Anyway, Gold is in short supply, and the standard, 3-day Multipasses are listed as limited availability.
I kinda snapped. I admit it. I did.
I dashed off an email to the PR folks telling them how much I appreciated the near-last-minute notice that I was going to have to spend more money. Yes, I was somewhat (okay: a lot) sarcastic, caustic, and generally pissed off.
I tweeted my frustration.
I posted it on Facebook.
I even posted a plea to a very influential social media and web mogul-ess asking her to share this blog in an attempt to up its prestige, so to speak.
I was, really, really, angry.
Not just about this. I mean, yes, this, but it was just the figurative (not literal) straw that broke the camel’s back of frustration. It wasn’t so much the being denied thing (but, yeah); it was more about the 180 I felt had been pulled, to my detriment.
You never know how much stress you’re dealing with until it decides to go “HA HA!”
And it did.
About an hour later, after all my social media ranting, I got a tweet telling me to check my email.
The lovely lady (*cough* Danielle Chard *cough*) who had originally given my application the thumbs up back in May let me know that my information had accidentally been put on the wrong list, and that I was, indeed, approved for my two press credentials.
I can’t speak to how my information got put on the “no” list. I will take them (her, really, because she had been so helpful and understanding of my scheduling and cost concerns back in May) at their word and assume that the Universe just really, really, wanted to see what I looked like with a throbbing vein in my forehead and a heart attack on the horizon.
Either way, I am glad that the situation was resolved. I love my local Comic Con, even when I write not-positive things about it.
I have never thought to myself, “I’m not really excited to go to Con this time.”
I love the energy, the spirit, the fans, all of it. It’s as good a time as you can have in public. Legally, anyway.
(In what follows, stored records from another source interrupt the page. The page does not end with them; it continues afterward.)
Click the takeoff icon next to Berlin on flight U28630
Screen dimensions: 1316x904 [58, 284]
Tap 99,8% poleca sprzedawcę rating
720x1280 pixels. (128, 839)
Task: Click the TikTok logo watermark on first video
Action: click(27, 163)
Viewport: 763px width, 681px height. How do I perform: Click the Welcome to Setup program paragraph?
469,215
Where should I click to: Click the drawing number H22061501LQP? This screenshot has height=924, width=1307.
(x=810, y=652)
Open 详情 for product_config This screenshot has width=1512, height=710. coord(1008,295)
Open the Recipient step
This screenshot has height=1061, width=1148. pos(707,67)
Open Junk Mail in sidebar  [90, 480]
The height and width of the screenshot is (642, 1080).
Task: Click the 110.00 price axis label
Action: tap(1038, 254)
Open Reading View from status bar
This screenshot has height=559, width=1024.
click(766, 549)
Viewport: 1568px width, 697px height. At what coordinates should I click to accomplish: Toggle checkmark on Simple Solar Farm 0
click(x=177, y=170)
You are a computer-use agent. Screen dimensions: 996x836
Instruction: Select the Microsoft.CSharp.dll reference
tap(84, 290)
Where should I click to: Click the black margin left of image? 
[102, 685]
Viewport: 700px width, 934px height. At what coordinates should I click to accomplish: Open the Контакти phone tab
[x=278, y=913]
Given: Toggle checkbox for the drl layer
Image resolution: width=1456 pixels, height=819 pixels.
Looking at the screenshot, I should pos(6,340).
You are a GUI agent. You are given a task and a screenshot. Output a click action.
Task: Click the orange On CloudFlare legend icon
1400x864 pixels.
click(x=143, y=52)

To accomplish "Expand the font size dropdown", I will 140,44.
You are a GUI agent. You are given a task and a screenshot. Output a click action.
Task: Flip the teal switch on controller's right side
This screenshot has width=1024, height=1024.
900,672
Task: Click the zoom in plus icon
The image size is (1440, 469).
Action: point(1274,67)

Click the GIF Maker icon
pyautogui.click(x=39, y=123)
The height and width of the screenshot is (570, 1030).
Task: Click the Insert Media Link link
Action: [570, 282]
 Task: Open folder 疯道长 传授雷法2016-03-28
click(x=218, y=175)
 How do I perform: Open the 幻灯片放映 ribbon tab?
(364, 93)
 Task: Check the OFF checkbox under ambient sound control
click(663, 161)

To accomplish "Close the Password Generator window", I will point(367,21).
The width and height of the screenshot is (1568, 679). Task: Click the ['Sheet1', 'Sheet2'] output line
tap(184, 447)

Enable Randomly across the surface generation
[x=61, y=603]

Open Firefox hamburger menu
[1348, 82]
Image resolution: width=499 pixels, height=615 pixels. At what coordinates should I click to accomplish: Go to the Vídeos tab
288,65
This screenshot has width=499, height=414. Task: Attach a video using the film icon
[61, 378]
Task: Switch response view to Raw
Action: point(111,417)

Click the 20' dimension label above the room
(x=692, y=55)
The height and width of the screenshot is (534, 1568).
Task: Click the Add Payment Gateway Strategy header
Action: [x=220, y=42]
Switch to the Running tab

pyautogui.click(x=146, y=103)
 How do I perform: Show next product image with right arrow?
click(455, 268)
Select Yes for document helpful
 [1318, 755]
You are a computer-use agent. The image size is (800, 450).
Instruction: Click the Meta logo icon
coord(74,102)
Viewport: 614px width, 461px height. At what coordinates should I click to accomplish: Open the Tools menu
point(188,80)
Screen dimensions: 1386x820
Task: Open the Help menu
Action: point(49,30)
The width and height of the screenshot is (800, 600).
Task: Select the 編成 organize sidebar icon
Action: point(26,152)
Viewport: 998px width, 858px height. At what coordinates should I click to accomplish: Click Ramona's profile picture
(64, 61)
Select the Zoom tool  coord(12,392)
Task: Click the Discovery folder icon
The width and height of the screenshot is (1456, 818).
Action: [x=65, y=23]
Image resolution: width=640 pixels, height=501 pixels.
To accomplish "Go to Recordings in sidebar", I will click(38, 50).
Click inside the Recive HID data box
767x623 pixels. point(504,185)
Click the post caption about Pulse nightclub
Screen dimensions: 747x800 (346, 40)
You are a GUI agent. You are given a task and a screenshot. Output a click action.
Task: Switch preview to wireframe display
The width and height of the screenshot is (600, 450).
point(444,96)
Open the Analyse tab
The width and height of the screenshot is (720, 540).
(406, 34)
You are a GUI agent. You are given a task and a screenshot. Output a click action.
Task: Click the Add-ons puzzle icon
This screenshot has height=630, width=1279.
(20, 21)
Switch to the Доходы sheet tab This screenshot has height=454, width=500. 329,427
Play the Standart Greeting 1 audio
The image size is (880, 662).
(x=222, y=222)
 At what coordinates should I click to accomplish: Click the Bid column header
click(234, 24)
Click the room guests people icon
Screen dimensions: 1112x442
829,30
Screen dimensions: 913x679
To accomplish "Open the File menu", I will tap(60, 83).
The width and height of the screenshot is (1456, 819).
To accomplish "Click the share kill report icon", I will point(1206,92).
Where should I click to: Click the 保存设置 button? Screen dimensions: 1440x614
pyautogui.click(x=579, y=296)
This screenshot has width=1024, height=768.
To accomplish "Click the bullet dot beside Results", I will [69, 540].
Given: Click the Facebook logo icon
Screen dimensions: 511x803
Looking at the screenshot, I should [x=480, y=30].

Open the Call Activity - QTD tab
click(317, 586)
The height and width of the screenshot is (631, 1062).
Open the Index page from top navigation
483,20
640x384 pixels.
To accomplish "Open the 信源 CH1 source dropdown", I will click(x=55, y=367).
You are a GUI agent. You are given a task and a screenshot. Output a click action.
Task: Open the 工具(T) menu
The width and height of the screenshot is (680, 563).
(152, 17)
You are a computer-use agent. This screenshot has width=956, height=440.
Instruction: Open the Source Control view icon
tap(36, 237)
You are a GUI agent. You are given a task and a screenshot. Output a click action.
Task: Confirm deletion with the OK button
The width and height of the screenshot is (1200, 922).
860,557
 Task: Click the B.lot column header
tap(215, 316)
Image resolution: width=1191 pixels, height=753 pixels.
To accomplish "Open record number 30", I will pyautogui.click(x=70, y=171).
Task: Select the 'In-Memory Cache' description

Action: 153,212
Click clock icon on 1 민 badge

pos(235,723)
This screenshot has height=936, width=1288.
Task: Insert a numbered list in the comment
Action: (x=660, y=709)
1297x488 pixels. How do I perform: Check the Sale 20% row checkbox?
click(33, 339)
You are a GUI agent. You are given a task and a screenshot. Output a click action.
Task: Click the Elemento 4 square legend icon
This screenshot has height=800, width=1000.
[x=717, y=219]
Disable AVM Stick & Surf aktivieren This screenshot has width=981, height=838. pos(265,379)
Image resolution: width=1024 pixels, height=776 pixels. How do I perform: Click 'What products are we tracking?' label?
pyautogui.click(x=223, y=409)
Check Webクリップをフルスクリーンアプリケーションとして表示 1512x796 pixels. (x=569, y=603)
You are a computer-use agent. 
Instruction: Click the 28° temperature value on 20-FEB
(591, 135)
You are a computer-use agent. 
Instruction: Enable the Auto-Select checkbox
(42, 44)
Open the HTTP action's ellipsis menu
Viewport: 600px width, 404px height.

I would have somehow sucked it up and gotten passes regardless and still provided the scintillating coverage of the event that I have in the past. But the pride of wearing a laminate that says “PRESS” is awesome when you start talking to people (fans, vendors, artists, etc) about what they’re doing, what they’re wearing, who they’re looking forward to seeing, etc, and reporting on that is indescribable. I think the word “PRESS” is a sort of validation, not only for me, but for them when they talk about their fandom, cosplay, or whatever.
It is a word with power, though not in the world-conquering sense.
It is essential for even trying to get a word with a celebrity about their time at the event, etc, beyond the chit-chat they give (graciously, I might add) to the fans.
Yes, I realize that My Own Little Shadow isn’t an internationally renowned podcast, or a syndicated TV show, or even a marginally successful Youtube channel.
But, Dammit, we all have to start somewhere, right? I’m trying.
Actually, in terms of Salt Lake Comic Con, I’m pretty successful. Organizers Dan Farr and Bryan Brandenburg both know my name, and most of the time they know me on sight. Unfortunately, it’s because we had a rocky relationship early on in the history of the Con. Anyone that remembers the lead-up to the first FanX might have read my posts.
But we got past it, and I’ve been happily chronicling the event ever since, good and bad. More good than bad.
So, if you want to help out a struggling author/blogger/media mogul, why not share the joy of this and other posts with your friends, neighbors, or strangers on a bus?
Yes, that was a shameless plug, designed to elicit pity, but probably only garnering loathing.
Oh, well. You can’t please everyone, I suppose.
See you around the shadows. And Con.
I look forward to seeing some of you there, if you care to talk.